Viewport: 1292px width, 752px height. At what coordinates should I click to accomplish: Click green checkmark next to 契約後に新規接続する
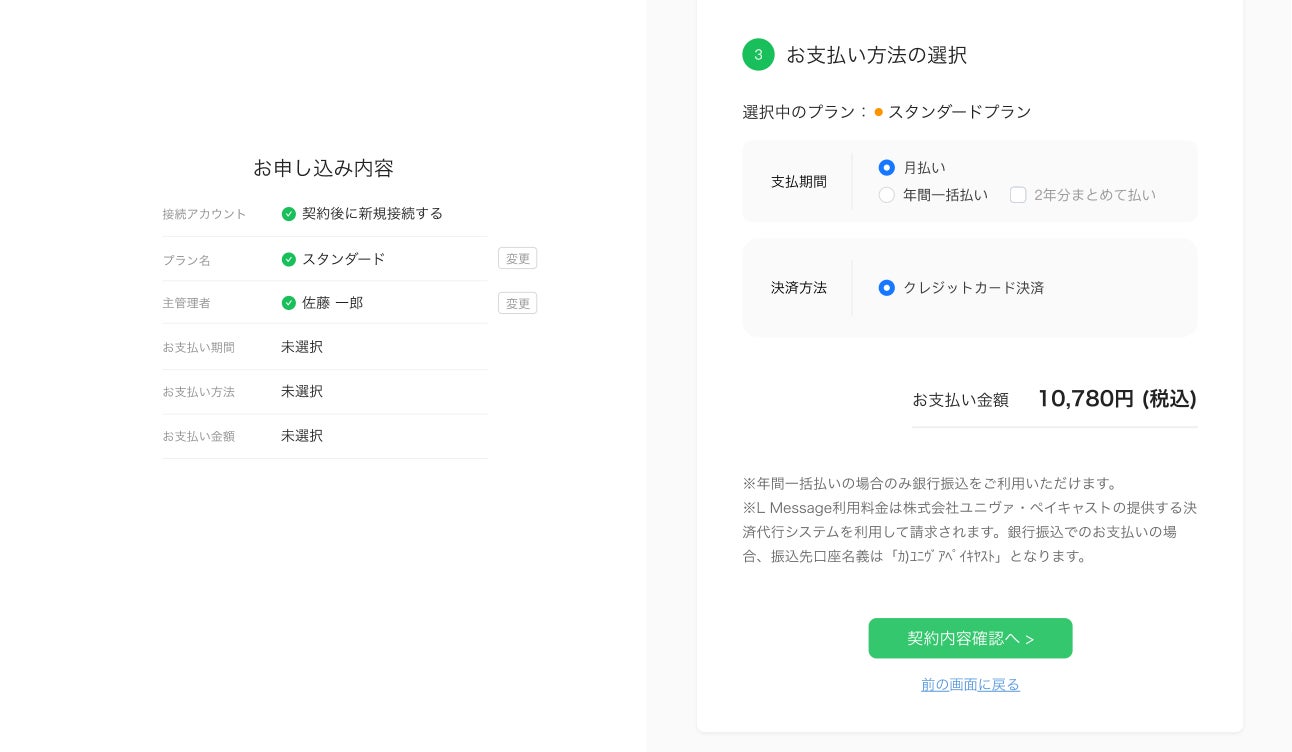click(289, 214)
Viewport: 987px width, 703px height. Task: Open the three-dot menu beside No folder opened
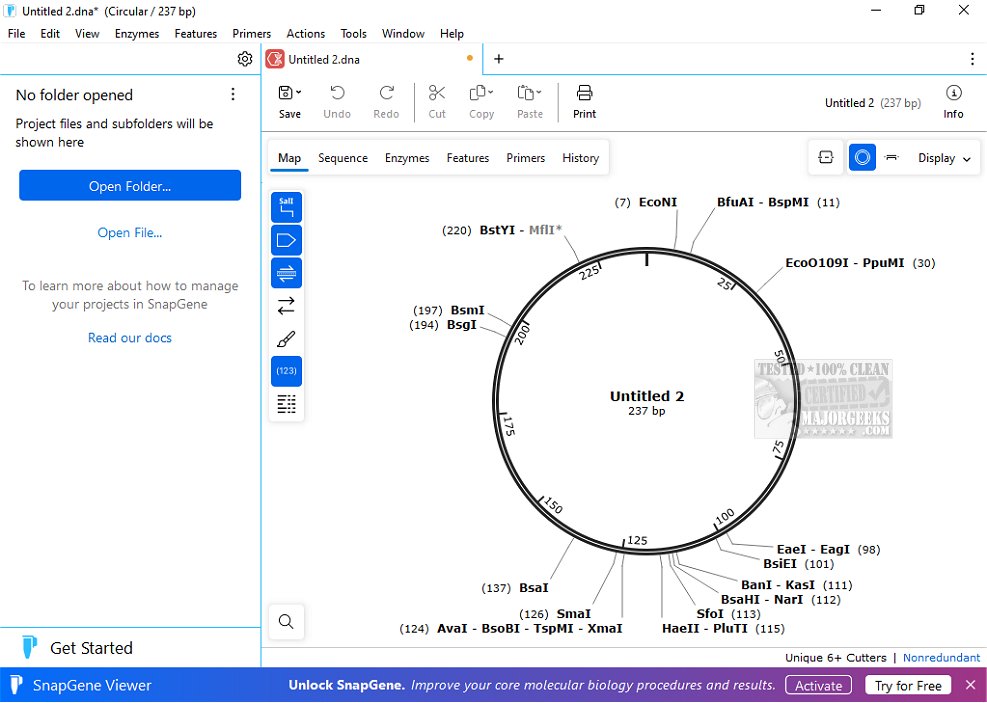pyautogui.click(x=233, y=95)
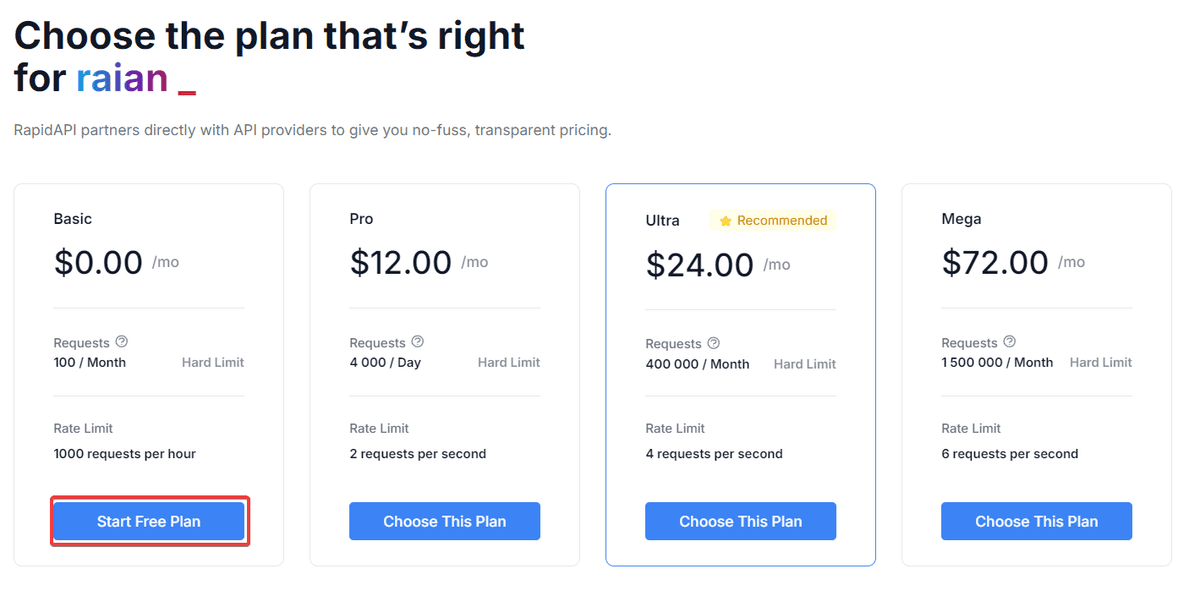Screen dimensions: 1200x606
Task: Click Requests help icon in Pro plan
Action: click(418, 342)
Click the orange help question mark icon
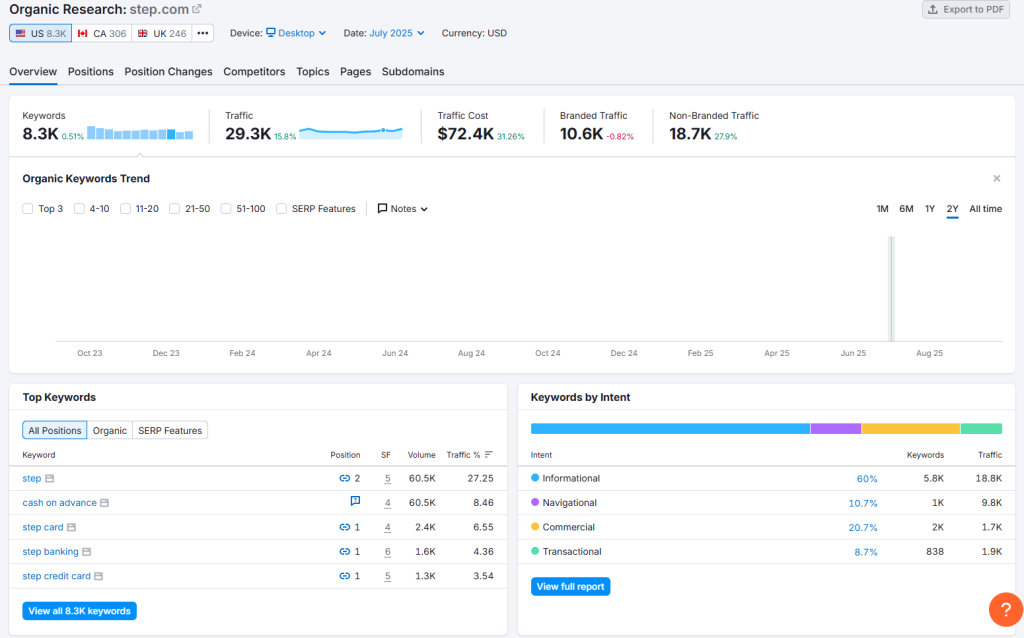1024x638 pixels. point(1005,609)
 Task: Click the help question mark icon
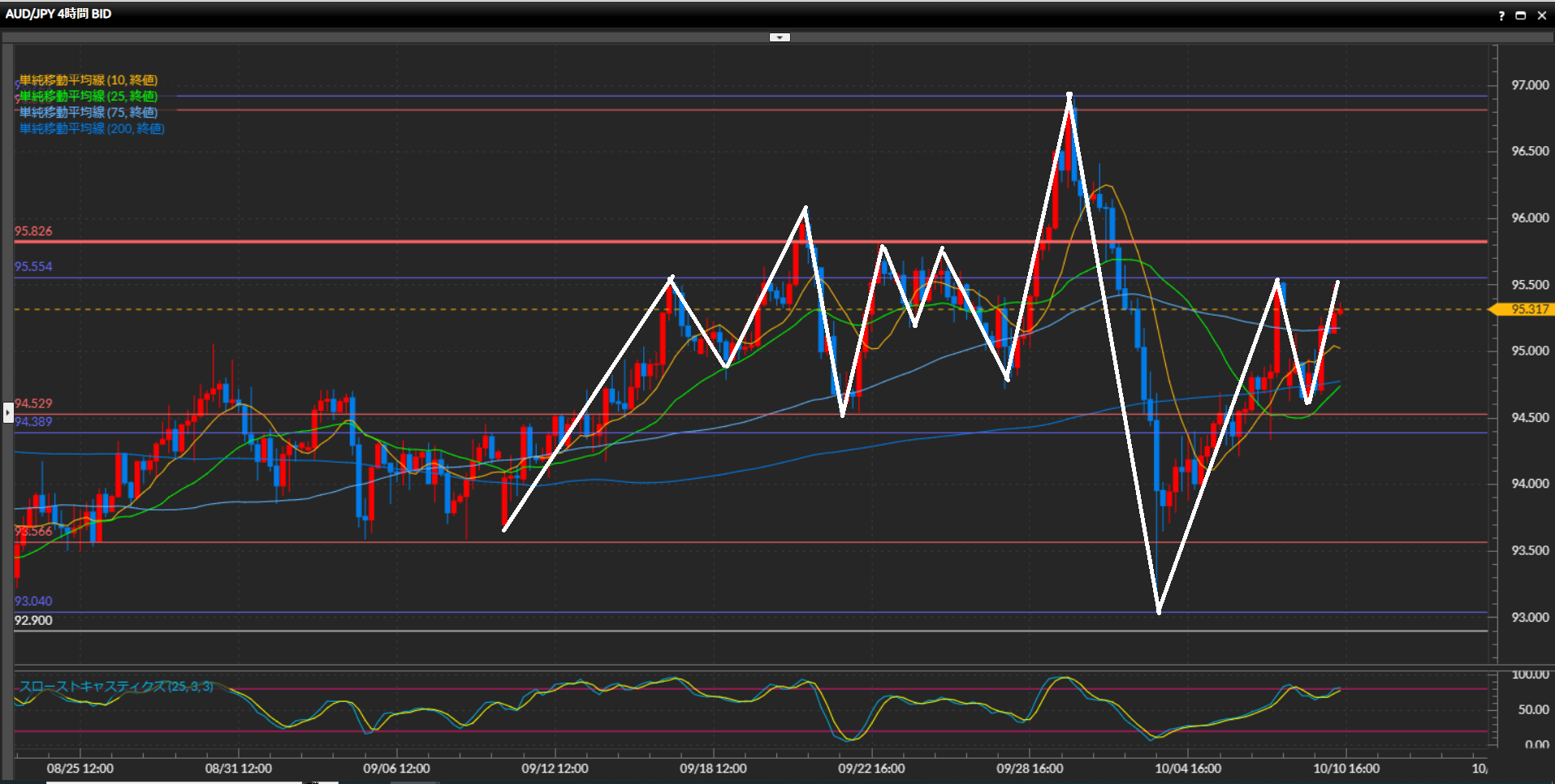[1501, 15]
◆ ◆ ◆ ◆
**Your objective:** The listing above must be retyped word for word, without the pictures.

**Answer to this exercise:**
Viewport: 1292px width, 752px height. At what coordinates should I click to accomplish: Click green checkmark next to 契約後に新規接続する
click(289, 214)
Viewport: 987px width, 703px height. Task: Open the three-dot menu beside No folder opened
pyautogui.click(x=233, y=95)
Screen dimensions: 1200x606
Task: Click Requests help icon in Pro plan
Action: click(418, 342)
Click the orange help question mark icon
1024x638 pixels. point(1005,609)
 Task: Click the help question mark icon
[1501, 15]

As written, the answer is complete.